» TASK DIRECTIONS
Report the number of lines in the records below that contain the word "Share", and nothing more.

*** Opening of STUDY MATERIAL ***

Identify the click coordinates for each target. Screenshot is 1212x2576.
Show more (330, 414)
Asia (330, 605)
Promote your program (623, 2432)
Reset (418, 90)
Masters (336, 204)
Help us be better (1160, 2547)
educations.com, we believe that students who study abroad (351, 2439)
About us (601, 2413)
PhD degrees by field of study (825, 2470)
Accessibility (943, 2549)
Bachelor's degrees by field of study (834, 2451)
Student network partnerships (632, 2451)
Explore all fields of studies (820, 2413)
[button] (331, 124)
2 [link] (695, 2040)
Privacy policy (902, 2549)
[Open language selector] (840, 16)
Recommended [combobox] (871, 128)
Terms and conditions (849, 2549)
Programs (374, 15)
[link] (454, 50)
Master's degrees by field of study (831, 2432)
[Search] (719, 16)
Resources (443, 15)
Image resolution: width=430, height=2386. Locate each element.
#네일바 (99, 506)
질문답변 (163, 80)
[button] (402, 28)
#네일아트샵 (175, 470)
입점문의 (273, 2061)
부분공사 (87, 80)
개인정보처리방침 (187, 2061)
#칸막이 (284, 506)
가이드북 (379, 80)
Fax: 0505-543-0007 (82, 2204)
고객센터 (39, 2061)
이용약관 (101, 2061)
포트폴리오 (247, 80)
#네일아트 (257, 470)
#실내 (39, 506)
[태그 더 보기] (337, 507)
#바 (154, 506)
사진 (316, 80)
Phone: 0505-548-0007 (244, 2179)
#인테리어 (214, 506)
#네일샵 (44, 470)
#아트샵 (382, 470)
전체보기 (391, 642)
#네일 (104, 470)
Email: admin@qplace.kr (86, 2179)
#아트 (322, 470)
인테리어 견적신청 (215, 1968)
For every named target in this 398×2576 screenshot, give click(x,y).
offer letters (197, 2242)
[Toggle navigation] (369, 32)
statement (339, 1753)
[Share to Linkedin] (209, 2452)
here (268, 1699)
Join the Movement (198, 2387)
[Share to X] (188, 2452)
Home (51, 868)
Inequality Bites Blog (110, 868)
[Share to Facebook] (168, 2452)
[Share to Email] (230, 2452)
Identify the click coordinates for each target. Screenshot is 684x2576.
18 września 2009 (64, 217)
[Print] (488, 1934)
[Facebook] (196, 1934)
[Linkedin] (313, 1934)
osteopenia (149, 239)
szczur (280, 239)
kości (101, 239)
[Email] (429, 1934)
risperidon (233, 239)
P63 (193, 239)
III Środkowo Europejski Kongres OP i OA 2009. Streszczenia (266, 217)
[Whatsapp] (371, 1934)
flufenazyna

*** Close of STUDY MATERIAL ***

» RESPONSE TO THE TASK
4